**Problem requirements:**
Would you retype exactly the lines from the one holding "Task: Open Voir les offres under Minecraft" through the last line of the listing, and only those, without pictures?

**Data supplied:**
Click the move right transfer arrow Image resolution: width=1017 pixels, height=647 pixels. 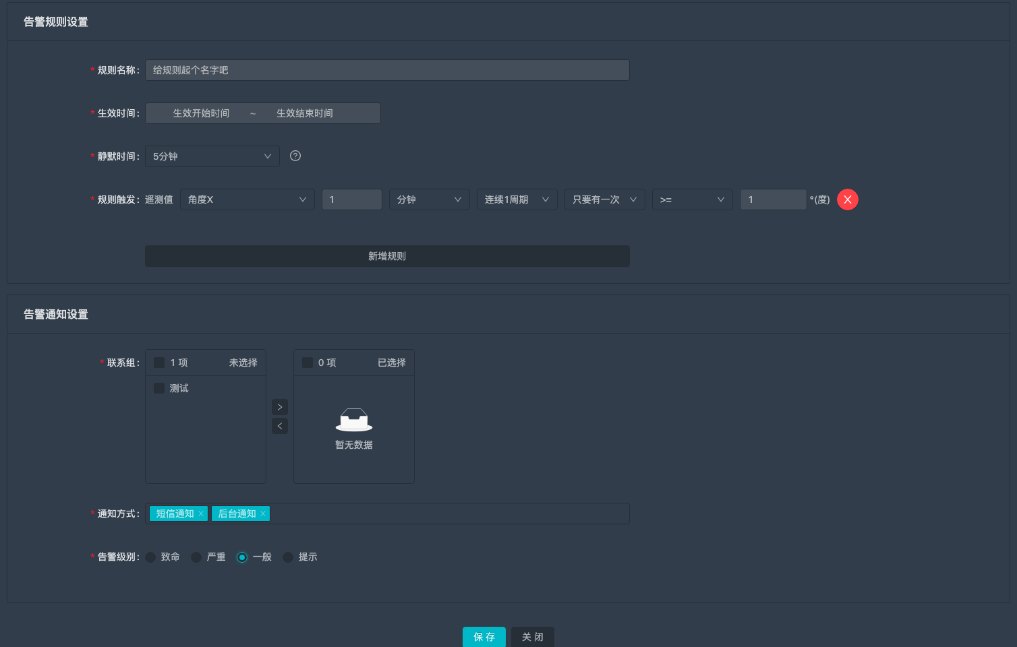tap(280, 407)
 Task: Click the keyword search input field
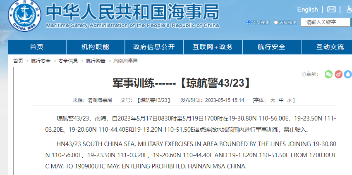[326, 22]
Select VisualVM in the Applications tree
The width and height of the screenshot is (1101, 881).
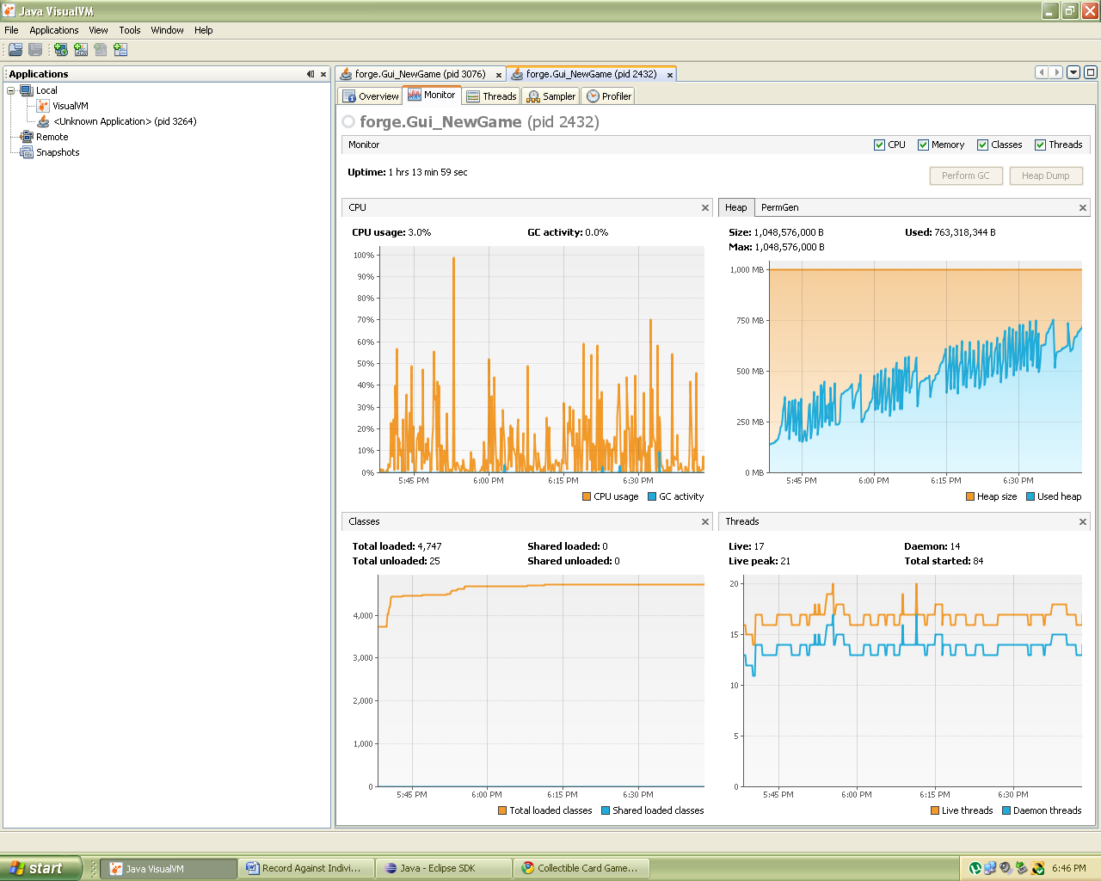click(70, 106)
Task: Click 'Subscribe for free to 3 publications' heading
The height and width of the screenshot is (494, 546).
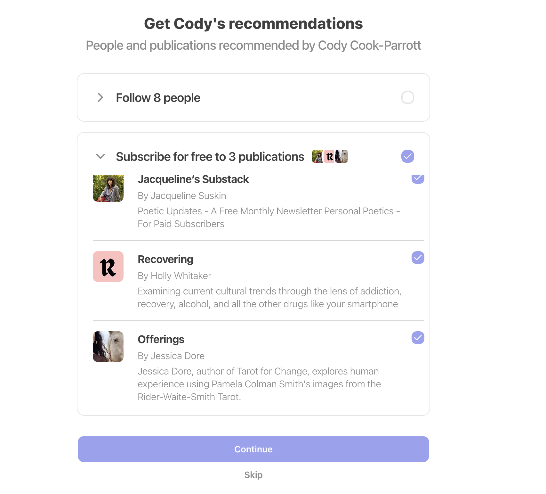Action: pos(210,157)
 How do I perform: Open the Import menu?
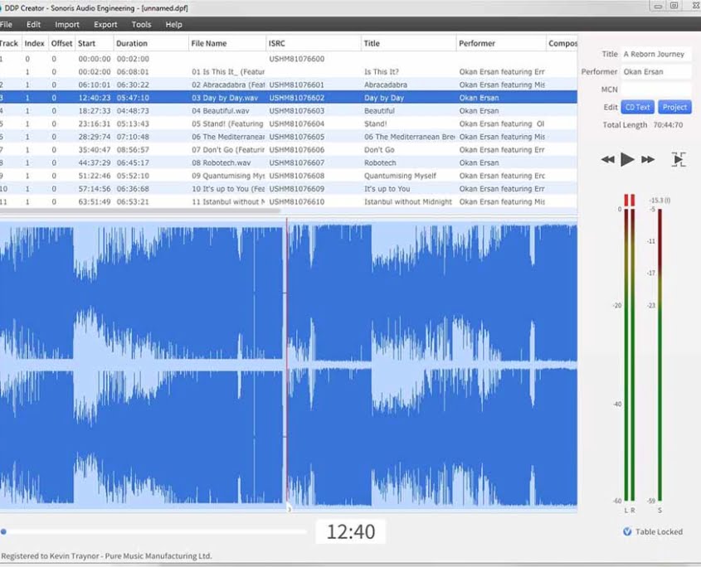pyautogui.click(x=67, y=25)
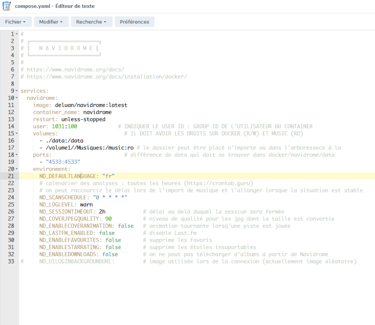
Task: Open the Recherche dropdown menu
Action: pos(91,22)
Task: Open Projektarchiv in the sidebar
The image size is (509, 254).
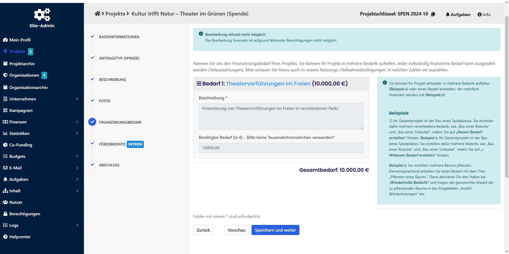Action: pos(22,64)
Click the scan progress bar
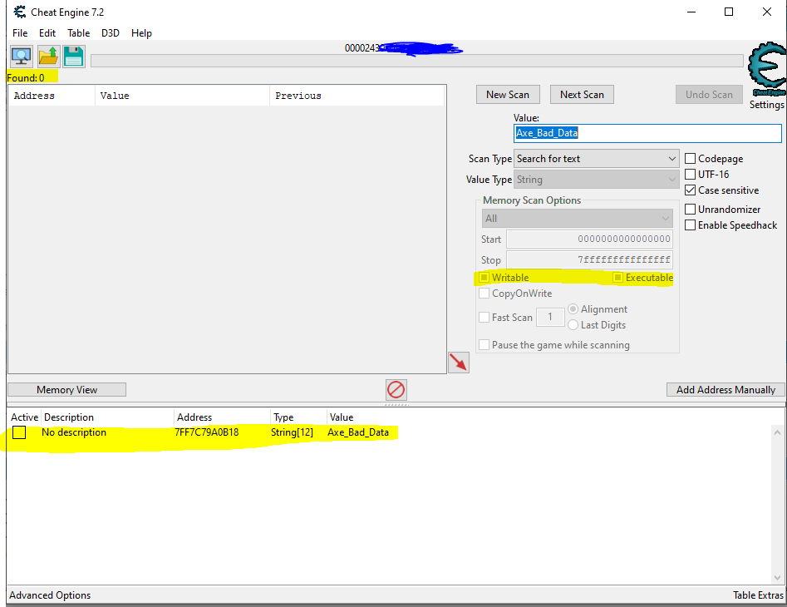Image resolution: width=787 pixels, height=607 pixels. tap(416, 61)
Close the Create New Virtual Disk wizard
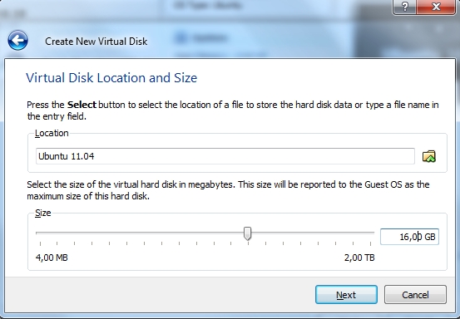 click(436, 7)
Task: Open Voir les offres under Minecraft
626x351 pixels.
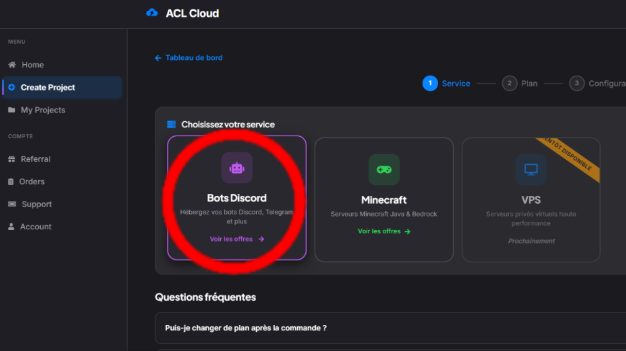Action: coord(384,231)
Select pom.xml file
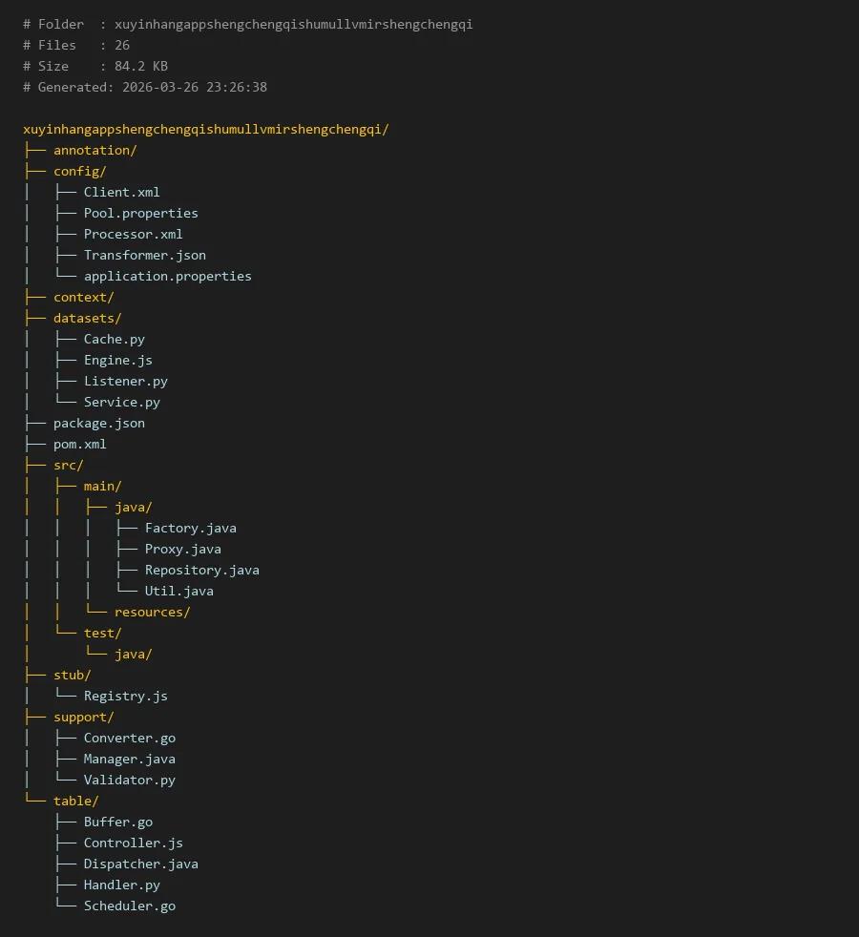Screen dimensions: 859x937 [x=79, y=444]
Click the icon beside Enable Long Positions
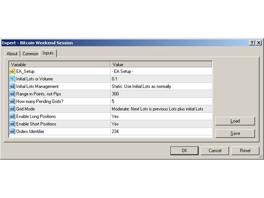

**Completed exercise:**
Task: Open Voir les offres under Minecraft
626x351 pixels.
Action: coord(384,231)
Select pom.xml file
Screen dimensions: 859x937 [x=79, y=444]
Click the icon beside Enable Long Positions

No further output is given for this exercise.